▶ [Task brief]: Among the lines below, a stretch begins at the one with "Instruction: Tap the" and ends at the one with "Task: Open the page options three-dot menu". Repeat that stretch exactly, ends included.

Collected data entries
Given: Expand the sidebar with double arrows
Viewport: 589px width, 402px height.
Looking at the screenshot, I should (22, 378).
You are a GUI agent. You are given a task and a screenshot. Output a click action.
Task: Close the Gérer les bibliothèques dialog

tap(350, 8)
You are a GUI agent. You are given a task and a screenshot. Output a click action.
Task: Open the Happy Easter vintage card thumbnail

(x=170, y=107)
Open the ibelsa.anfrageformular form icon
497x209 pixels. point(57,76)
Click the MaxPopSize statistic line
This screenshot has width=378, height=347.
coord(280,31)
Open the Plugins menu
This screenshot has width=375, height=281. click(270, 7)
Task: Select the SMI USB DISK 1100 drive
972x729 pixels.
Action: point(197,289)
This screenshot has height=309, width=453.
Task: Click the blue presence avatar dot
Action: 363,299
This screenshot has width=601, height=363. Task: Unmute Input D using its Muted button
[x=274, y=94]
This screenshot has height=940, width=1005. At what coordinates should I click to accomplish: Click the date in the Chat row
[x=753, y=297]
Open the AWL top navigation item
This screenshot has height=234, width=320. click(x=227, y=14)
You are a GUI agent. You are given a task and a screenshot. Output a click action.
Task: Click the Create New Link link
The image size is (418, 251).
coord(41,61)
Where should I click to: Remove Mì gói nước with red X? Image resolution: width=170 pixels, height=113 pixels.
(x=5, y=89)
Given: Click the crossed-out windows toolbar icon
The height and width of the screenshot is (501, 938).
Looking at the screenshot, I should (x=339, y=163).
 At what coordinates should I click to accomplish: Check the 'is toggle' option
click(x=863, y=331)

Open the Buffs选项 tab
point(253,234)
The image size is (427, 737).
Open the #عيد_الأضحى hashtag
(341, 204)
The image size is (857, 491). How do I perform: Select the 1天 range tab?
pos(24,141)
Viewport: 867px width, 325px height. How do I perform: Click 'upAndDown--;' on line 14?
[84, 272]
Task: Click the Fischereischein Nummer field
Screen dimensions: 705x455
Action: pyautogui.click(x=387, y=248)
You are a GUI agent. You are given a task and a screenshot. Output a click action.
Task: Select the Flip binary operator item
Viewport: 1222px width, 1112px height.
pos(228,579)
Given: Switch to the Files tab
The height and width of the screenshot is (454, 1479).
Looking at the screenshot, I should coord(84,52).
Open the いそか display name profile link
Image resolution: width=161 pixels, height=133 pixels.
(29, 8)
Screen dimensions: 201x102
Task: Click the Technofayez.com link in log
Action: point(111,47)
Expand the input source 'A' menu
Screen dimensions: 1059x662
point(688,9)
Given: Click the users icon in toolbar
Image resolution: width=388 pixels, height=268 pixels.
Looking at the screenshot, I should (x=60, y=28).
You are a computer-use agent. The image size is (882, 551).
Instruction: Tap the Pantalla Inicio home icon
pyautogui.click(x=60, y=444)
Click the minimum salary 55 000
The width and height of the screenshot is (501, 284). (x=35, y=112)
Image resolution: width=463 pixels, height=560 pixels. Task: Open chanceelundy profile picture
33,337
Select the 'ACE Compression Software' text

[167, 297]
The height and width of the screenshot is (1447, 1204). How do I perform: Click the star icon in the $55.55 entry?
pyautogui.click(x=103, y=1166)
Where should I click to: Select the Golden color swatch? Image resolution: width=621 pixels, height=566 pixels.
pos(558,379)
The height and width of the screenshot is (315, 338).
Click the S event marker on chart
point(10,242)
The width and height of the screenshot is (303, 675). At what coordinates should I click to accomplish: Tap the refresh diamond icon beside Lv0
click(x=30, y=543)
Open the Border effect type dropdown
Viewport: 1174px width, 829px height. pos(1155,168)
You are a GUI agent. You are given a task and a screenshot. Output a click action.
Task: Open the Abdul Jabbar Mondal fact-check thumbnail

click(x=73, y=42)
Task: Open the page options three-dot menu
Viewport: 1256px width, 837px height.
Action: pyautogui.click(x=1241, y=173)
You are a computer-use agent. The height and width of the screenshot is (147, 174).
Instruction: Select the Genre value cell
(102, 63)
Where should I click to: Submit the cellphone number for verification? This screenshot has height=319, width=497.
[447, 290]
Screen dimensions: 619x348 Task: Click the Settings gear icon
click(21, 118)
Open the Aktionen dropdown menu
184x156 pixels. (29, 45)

▶ [Answer box]:
Instruction: Tap the Pantalla Inicio home icon
pyautogui.click(x=60, y=444)
Click the minimum salary 55 000
The width and height of the screenshot is (501, 284). (x=35, y=112)
Image resolution: width=463 pixels, height=560 pixels. Task: Open chanceelundy profile picture
33,337
Select the 'ACE Compression Software' text

[167, 297]
The height and width of the screenshot is (1447, 1204). How do I perform: Click the star icon in the $55.55 entry?
pyautogui.click(x=103, y=1166)
Where should I click to: Select the Golden color swatch? Image resolution: width=621 pixels, height=566 pixels.
pos(558,379)
The height and width of the screenshot is (315, 338).
Click the S event marker on chart
point(10,242)
The width and height of the screenshot is (303, 675). At what coordinates should I click to accomplish: Tap the refresh diamond icon beside Lv0
click(x=30, y=543)
Open the Border effect type dropdown
Viewport: 1174px width, 829px height. pos(1155,168)
You are a GUI agent. You are given a task and a screenshot. Output a click action.
Task: Open the Abdul Jabbar Mondal fact-check thumbnail

click(x=73, y=42)
Task: Open the page options three-dot menu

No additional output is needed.